── AVAILABLE DATA

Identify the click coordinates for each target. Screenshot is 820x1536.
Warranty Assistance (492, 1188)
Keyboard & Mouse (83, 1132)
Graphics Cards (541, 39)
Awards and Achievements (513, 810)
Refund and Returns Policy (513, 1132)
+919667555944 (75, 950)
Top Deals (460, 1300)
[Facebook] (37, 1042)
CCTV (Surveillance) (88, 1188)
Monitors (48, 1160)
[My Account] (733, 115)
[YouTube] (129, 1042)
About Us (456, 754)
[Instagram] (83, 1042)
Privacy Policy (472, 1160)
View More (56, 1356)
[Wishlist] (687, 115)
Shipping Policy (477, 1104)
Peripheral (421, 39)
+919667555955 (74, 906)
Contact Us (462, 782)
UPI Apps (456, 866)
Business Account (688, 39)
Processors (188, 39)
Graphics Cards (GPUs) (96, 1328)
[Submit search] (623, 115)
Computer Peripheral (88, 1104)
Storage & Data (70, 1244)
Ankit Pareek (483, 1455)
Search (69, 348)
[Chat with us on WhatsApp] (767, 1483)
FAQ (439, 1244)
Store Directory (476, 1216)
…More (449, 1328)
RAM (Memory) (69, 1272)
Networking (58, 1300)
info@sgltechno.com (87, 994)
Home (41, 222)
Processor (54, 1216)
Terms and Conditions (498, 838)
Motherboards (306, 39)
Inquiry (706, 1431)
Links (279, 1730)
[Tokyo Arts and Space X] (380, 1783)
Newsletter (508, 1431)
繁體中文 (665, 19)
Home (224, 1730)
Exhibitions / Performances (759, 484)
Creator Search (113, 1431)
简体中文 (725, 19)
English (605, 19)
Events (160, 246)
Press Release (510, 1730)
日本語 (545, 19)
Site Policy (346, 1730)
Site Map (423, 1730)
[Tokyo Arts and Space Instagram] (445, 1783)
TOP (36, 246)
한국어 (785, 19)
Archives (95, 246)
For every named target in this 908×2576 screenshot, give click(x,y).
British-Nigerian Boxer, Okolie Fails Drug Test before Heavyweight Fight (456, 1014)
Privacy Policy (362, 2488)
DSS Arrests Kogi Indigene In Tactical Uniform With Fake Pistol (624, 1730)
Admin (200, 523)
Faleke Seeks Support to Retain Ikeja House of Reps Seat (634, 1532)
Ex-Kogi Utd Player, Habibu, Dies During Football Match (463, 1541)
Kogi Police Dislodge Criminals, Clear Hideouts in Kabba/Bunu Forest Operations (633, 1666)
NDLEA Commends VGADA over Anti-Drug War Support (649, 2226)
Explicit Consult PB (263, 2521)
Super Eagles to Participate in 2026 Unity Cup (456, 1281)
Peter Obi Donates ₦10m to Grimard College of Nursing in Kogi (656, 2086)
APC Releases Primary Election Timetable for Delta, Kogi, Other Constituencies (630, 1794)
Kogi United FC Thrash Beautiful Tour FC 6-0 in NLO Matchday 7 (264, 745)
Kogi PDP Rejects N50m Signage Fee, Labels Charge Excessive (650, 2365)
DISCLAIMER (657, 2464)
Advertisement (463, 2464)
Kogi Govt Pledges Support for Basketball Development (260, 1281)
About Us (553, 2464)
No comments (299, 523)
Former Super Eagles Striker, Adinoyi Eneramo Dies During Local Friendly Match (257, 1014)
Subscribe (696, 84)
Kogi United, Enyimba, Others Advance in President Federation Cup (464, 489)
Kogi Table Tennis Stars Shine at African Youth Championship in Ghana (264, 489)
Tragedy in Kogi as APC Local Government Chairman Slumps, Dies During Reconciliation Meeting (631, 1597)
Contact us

────

Repeat, word for word, the lines from the start of the records to the line that contains "日本語 (545, 19)", both of them included, and no others.

Identify the click coordinates for each target. Screenshot is 820x1536.
Warranty Assistance (492, 1188)
Keyboard & Mouse (83, 1132)
Graphics Cards (541, 39)
Awards and Achievements (513, 810)
Refund and Returns Policy (513, 1132)
+919667555944 (75, 950)
Top Deals (460, 1300)
[Facebook] (37, 1042)
CCTV (Surveillance) (88, 1188)
Monitors (48, 1160)
[My Account] (733, 115)
[YouTube] (129, 1042)
About Us (456, 754)
[Instagram] (83, 1042)
Privacy Policy (472, 1160)
View More (56, 1356)
[Wishlist] (687, 115)
Shipping Policy (477, 1104)
Peripheral (421, 39)
+919667555955 (74, 906)
Contact Us (462, 782)
UPI Apps (456, 866)
Business Account (688, 39)
Processors (188, 39)
Graphics Cards (GPUs) (96, 1328)
[Submit search] (623, 115)
Computer Peripheral (88, 1104)
Storage & Data (70, 1244)
Ankit Pareek (483, 1455)
Search (69, 348)
[Chat with us on WhatsApp] (767, 1483)
FAQ (439, 1244)
Store Directory (476, 1216)
…More (449, 1328)
RAM (Memory) (69, 1272)
Networking (58, 1300)
info@sgltechno.com (87, 994)
Home (41, 222)
Processor (54, 1216)
Terms and Conditions (498, 838)
Motherboards (306, 39)
Inquiry (706, 1431)
Links (279, 1730)
[Tokyo Arts and Space X] (380, 1783)
Newsletter (508, 1431)
繁體中文 (665, 19)
Home (224, 1730)
Exhibitions / Performances (759, 484)
Creator Search (113, 1431)
简体中文 (725, 19)
English (605, 19)
Events (160, 246)
Press Release (510, 1730)
日本語 (545, 19)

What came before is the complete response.